You Can't Please All of the People - by Delwyn Pittar
Main Body
It was a crisp morning in the spring of 1990 – the year that the Government-sponsored wakas were all being launched and blessed at various venues around the country.
We stood on the shoreline at Sulphur Point, just down from the treatment station, waiting.
Takitimu arrived resplendent in her white crown of feathers that stood out from the prow of the canoe. Her warriors in various shades of brown and white paddled her into the shore, their white-tipped paddles leaping in unison and disappearing together into the water, like synchronised swimmers. Now the warriors were still, paddles upright, silent.
A welcoming karanga was sung and the kaumatuas called to their ancestors to bless this waka. The crowd gathered round; the children bounced and chased each other; the warriors left the craft and heaved Takitimu onto the sandy beach, before lining up to perform a vigorous haka. It was a moving ceremony, full of mana and pride in the completion of this magnificent waka.

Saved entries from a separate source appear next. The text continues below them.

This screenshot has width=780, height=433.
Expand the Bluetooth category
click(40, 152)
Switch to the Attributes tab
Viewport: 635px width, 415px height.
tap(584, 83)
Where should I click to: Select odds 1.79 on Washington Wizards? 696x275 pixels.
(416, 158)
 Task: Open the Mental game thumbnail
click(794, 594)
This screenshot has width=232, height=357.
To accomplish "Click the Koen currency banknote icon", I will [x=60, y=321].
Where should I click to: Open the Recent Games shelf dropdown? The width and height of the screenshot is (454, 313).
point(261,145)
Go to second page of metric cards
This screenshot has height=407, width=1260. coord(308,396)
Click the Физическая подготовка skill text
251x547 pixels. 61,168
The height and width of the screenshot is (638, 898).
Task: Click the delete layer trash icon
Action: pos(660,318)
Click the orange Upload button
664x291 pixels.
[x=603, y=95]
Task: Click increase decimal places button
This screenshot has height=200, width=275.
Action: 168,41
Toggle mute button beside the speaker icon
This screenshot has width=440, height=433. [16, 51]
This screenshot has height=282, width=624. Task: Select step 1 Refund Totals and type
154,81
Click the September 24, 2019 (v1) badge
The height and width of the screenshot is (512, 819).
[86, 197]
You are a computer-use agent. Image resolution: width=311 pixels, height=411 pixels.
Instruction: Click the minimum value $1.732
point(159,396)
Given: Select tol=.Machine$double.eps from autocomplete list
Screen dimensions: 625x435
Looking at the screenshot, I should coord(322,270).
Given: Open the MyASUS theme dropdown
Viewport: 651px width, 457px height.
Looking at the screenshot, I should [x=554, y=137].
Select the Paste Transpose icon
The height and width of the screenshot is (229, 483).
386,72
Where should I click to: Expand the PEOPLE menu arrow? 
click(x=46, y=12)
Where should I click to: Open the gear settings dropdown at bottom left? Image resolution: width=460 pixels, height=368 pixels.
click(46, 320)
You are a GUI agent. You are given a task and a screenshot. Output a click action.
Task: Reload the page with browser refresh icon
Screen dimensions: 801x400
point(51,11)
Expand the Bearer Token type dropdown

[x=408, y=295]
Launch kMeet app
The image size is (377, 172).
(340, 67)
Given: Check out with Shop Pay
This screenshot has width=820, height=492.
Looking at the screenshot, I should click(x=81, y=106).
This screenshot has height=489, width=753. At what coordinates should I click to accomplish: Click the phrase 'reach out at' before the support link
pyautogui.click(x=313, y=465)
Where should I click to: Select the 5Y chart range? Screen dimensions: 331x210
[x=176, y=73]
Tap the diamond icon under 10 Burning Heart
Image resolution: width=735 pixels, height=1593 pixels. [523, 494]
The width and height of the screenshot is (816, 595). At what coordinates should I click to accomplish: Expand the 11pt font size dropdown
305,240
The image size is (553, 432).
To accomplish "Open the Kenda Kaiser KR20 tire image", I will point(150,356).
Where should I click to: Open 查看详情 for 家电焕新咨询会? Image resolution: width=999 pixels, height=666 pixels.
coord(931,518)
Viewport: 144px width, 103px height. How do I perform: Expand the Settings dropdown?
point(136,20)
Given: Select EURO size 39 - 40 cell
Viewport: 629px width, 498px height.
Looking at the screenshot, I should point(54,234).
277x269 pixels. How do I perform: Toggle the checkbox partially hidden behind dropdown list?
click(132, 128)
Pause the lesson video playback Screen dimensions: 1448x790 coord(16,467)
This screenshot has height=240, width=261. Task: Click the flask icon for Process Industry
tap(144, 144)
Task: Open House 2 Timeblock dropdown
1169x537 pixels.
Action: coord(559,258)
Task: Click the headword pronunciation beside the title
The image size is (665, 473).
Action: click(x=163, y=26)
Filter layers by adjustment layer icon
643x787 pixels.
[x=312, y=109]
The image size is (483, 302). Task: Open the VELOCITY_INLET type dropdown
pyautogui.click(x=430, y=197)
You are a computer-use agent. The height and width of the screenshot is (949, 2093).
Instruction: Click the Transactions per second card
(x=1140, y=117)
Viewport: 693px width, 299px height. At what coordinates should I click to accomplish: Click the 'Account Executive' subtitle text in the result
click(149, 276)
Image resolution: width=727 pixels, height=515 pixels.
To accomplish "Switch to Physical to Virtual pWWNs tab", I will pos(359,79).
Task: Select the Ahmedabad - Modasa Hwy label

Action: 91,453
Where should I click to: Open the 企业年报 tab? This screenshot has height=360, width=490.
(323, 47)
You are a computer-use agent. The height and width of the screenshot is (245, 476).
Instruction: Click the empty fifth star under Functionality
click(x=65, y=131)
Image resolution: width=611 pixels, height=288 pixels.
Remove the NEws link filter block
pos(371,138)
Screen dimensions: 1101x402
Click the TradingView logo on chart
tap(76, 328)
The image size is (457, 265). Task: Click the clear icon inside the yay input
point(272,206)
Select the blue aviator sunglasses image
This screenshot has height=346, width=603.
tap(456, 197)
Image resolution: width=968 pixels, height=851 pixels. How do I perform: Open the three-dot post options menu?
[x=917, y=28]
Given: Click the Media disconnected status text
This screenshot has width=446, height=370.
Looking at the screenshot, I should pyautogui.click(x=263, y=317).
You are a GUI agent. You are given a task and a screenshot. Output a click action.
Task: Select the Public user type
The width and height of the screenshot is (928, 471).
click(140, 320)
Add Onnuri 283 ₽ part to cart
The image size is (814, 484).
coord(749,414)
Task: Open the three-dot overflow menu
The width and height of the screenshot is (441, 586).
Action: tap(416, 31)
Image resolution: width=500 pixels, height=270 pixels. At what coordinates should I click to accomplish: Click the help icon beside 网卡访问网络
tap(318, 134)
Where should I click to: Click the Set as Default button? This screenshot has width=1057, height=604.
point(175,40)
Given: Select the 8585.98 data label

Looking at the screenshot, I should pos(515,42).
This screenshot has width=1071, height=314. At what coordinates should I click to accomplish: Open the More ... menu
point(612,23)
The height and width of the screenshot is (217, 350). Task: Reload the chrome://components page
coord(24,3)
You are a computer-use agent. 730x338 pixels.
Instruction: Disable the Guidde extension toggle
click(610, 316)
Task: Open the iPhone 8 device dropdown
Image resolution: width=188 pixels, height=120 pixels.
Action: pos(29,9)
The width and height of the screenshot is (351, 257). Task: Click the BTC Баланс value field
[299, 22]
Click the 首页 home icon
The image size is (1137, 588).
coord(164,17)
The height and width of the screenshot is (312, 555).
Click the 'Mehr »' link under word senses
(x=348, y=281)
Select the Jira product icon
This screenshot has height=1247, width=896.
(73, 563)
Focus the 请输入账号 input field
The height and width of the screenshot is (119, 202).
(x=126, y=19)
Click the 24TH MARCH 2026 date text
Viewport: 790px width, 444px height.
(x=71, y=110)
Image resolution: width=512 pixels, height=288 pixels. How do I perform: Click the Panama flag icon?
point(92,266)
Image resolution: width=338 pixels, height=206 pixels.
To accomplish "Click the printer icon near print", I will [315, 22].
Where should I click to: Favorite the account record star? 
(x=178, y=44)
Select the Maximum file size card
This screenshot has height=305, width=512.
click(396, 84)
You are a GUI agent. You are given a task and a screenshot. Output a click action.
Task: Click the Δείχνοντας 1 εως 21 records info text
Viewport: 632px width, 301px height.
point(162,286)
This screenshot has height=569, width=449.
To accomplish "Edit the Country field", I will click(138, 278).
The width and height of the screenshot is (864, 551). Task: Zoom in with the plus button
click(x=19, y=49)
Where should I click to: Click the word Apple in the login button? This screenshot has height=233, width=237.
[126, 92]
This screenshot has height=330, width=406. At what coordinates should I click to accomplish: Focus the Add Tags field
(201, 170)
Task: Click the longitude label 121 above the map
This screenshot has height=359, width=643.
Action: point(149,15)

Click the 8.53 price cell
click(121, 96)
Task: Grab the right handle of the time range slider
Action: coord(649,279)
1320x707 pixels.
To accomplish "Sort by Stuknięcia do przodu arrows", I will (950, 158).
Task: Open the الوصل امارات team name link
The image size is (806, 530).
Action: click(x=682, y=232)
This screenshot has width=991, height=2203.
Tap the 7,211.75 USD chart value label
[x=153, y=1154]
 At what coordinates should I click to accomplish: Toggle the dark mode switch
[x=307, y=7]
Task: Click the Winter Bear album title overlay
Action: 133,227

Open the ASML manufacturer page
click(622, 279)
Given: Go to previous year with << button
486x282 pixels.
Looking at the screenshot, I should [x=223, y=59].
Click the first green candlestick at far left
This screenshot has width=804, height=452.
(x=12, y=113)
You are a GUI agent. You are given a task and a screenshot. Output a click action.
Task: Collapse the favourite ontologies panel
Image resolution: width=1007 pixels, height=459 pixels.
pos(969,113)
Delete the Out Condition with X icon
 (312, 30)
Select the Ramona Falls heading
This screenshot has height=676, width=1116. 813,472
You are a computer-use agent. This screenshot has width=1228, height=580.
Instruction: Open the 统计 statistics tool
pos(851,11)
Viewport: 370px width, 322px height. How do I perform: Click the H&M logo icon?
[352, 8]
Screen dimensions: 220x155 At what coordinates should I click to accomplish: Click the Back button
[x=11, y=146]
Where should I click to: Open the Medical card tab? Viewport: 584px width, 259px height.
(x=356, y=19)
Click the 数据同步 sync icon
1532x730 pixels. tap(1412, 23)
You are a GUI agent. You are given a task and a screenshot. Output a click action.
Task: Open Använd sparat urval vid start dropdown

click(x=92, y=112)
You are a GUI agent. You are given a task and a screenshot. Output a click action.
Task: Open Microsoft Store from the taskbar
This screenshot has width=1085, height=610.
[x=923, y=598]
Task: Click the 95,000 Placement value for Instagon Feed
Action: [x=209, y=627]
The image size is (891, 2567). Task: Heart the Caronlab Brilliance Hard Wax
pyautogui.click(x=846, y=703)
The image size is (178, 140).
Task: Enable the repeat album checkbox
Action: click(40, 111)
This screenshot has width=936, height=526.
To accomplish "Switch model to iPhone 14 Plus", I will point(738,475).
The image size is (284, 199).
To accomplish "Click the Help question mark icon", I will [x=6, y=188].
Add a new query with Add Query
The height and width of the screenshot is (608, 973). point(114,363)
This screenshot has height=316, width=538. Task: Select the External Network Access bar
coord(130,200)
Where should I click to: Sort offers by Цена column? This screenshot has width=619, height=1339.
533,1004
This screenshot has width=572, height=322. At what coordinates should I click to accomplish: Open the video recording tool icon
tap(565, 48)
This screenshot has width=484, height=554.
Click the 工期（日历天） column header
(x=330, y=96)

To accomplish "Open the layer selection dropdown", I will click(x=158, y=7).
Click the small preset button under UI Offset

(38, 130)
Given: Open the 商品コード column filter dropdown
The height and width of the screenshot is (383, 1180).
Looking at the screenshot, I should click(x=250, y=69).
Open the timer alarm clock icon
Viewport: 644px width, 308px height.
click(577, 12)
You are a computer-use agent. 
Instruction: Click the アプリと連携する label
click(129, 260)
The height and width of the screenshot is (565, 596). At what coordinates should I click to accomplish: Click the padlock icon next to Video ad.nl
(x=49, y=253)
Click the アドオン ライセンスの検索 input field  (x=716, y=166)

Eventually the crowd moved up onto the grassed foreshore. A line of seats were provided for the dignitaries facing eastward and the balance of the crowd moved to the west to face them and the estuary, leaving a area of grass between the two groups – space that allowed both groups to view each other from a polite distance.
The keynote speaker that morning was the Honourable Winston Peters, current Member for Tauranga. Because of his party’s balance of power in Parliament, under MMP, Winston had procured for Tauranga the new Waikareo Estuary Expressway – or ‘P’ Route, as it was known locally. It was under construction and nearly completed. We were sitting behind the microphone as he walked to the microphone to speak.
As it was a Saturday we had taken our nine-year-old son with us to enjoy the event and he was between his father and me. In the middle of Winston’s speech, a young Māori lass stepped forward from the people watching, and began to harangue him. She paced up and down in front of Winston, between the crowd behind her and the official guests in front. Winston stopped speaking to listen to her as she shouted first in Māori and in English. She was very, very angry. She said he had allowed the pakeha Government to put its feet in their food basket. She was referring quite clearly to the construction of the Expressway over their pipi and cockle beds – their kai moana had been crushed and damaged.
Without warning she turned her back on him, bent over and threw her long skirt up and over her head. She was naked underneath. It was an insult to Winston – a particular Māori insult, delivered with much style.
I remember distinctly our son saying “I can’t see, I can’t see” as he bobbed his head to left and right trying to see what the commotion was all about as Winston was blocking his view.
My first thought on viewing her rounded coffee- and honey-coloured buttocks was, “Oh, what a beautiful bum”. The vision has stayed with me over the years, probably because I was listening intently to what was being said and suddenly the view changed.
Winston, ever the consummate politician, paused to see if she had finished, took a breath and resumed his speech as the lass stomped away.